Fluentd was created in 2011 by Sadayuki “Sada” Furuhashi, co-founder of Treasure Data, Inc., as an open source data collector for building a Unified Logging Layer, which unifies the data collection and consumption for a better use and understanding of data. In November 2016, Fluentd was accepted as CNCF’s sixth hosted project after Kubernetes, Prometheus and OpenTracing.
“Fluentd solves logging problems at scale, not just for standalone applications, but it streamlines components of distributed architectures, making it an integral tool for any cloud native organization” said Masahiro Nakagawa, Principal Engineer at Arm®Treasure Data™ and core Fluentd Maintainer. “We’re thrilled to have had the opportunity to collaborate with the CNCF community and to grow our user base, and are honored to graduate.”
With more than 900 plugins connecting to its many data sources and data outputs; including Docker, Google Cloud, Kubernetes, etc., Fluentd was the 2016 Bossie Awards winner for the best open source datacenter and cloud software. More than 5,000 data-driven community users rely on Fluentd to differentiate their products and services through a better use and understanding of their log data, including Atlassian, Amazon Web Services, Backplane, Change.org, CyberAgent, DeNa, Drecom, GREE, GungHo, LINE Corp, Nintendo, Microsoft, Slideshare and many others.
“Fluentd has earned its place as the industry standard for log collection and shipping, and I am excited to see it as a graduated CNCF project,” said Gabe Monroy, Lead Program Manager for Containers, Microsoft Azure. “At Microsoft, we are proud to use Fluentd to power our cloud native logging subsystems and we look forward to working with the growing the open source community around Fluentd.”
Fluentd now has 4 active maintainers, over 160 contributors and more than 4,400 commits. It also has 189 official releases, more than 48 Million Docker Hub pulls, 941 plugins available made by the community and over 7500 Github Stars.

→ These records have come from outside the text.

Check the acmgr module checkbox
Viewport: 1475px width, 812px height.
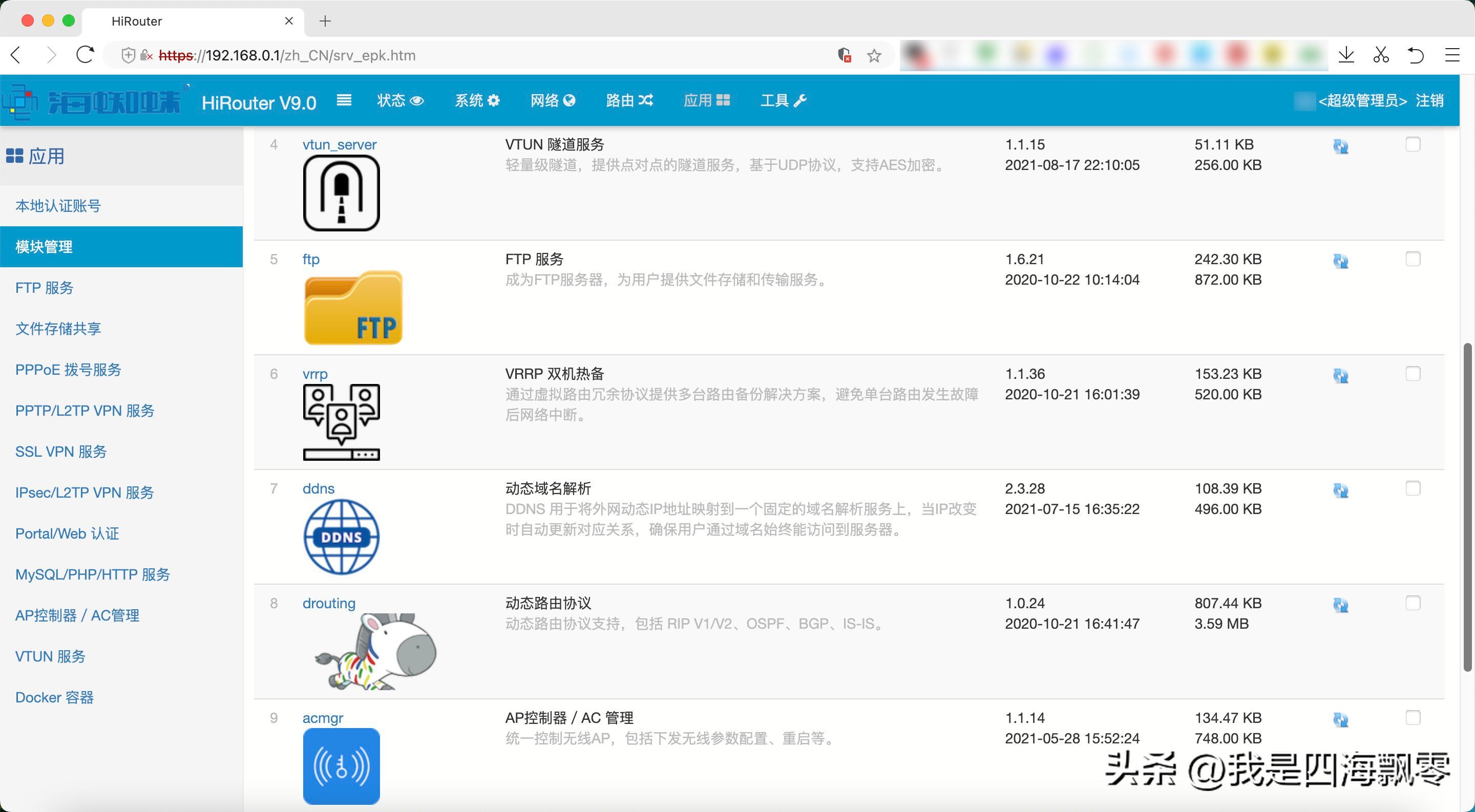[x=1414, y=717]
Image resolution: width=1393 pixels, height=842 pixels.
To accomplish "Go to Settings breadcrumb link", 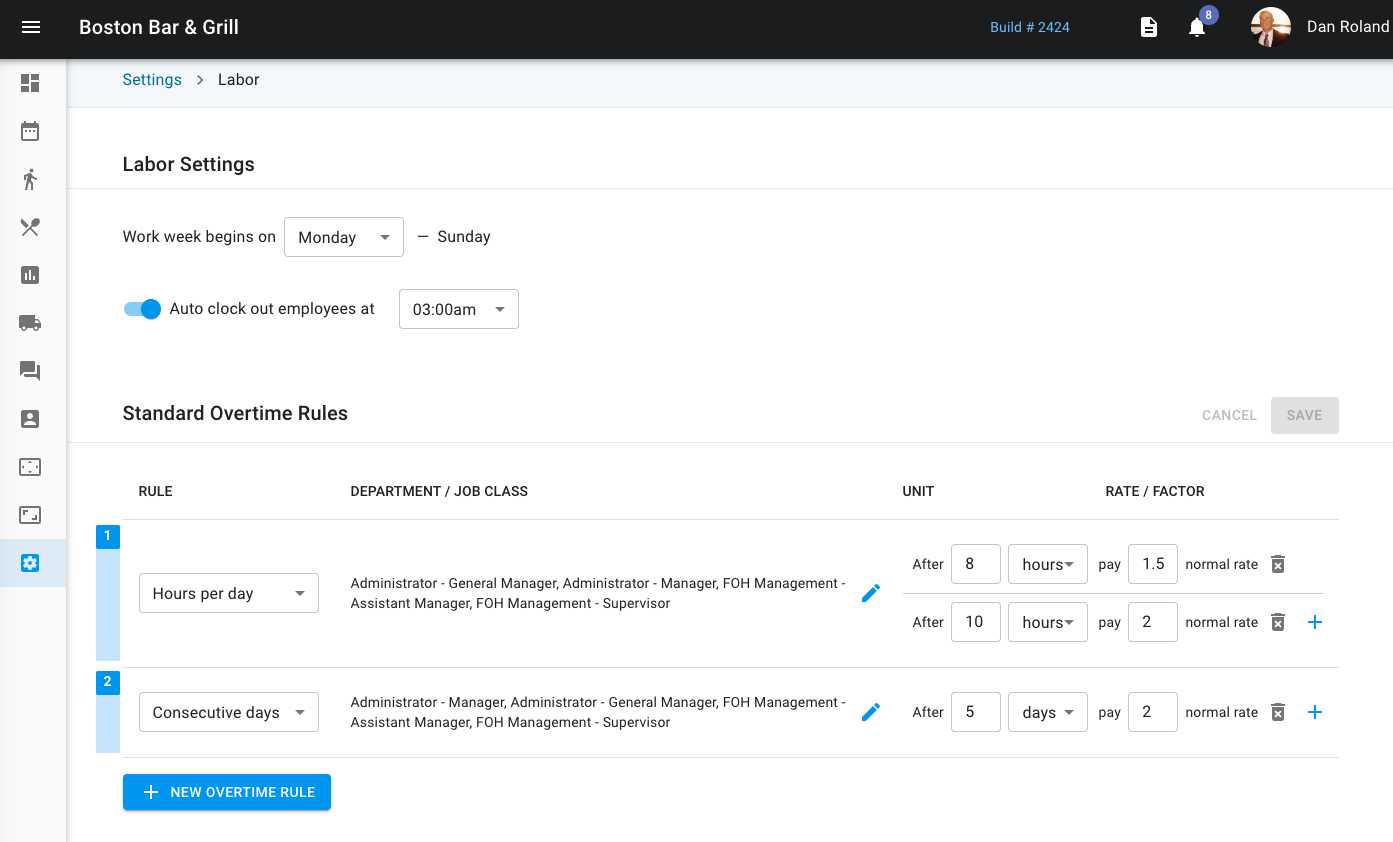I will [152, 80].
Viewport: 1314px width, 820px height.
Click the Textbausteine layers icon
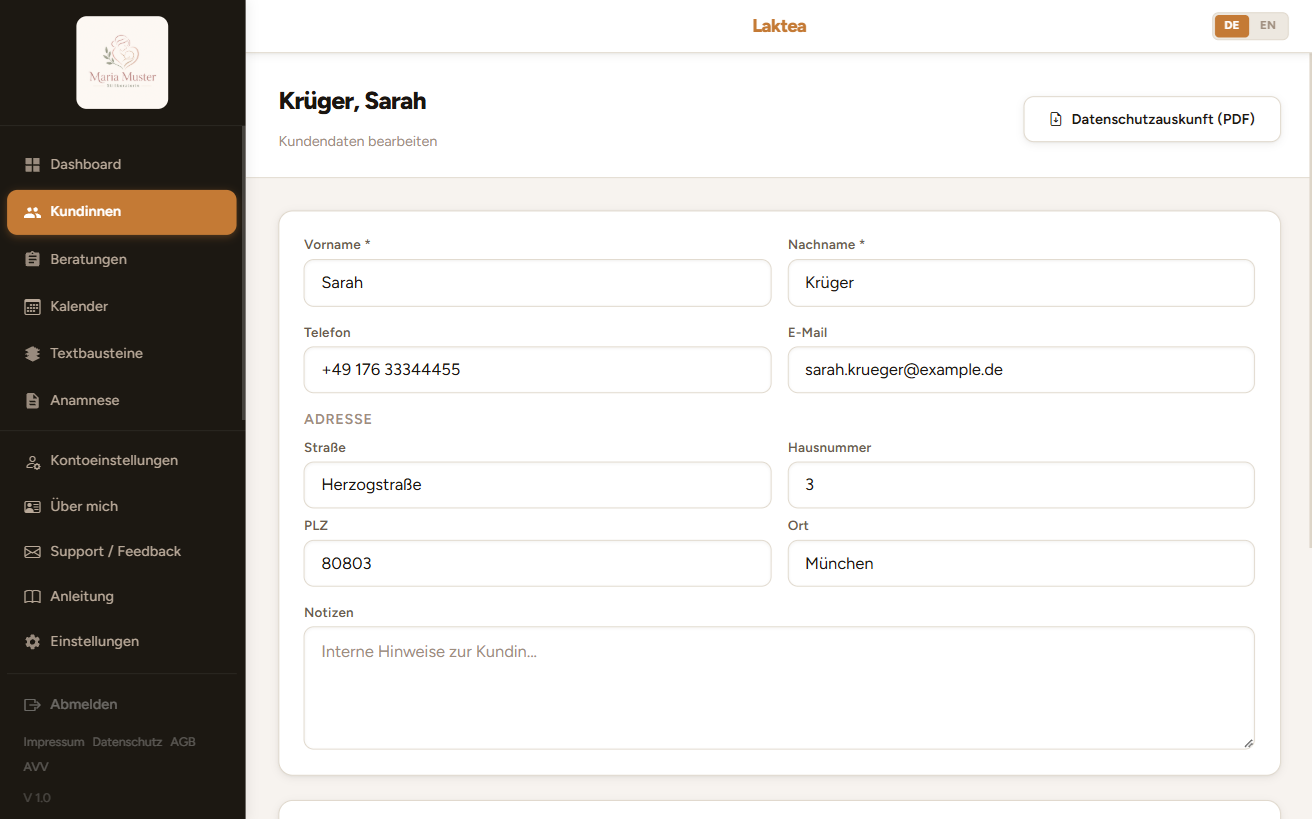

“As one of the longest standing incubating projects within CNCF, Fluentd has demonstrated impressive growth, adoption, and numerous integrations within the broader community,” said Brian Grant, Principal Software Engineer at Google and CNCF TOC representative. “We have no doubt that Fluentd is ready to move to this next stage, and are excited to see what the project continues to accomplish.”
To officially graduate from incubating status, the project also adopted the CNCF Code of Conduct, earned a Core Infrastructure Initiative Best Practices Badge. Completed in August 2017, the CII badge shows an ongoing commitment to code quality and security best practices.
Fluentd Background
Fluentd collects events from various data sources and writes them to files, RDBMS, NoSQL, IaaS, SaaS, Hadoop and so on. Fluentd helps you unify your logging infrastructure. All components are available under the Apache 2 License, and are overseen by a self-selected team of active contributors to the project. For downloads, documentation, and how to get involved, visit https://github.com/fluent/fluentd, https://www.fluentd.org/ and https://twitter.com/fluentd.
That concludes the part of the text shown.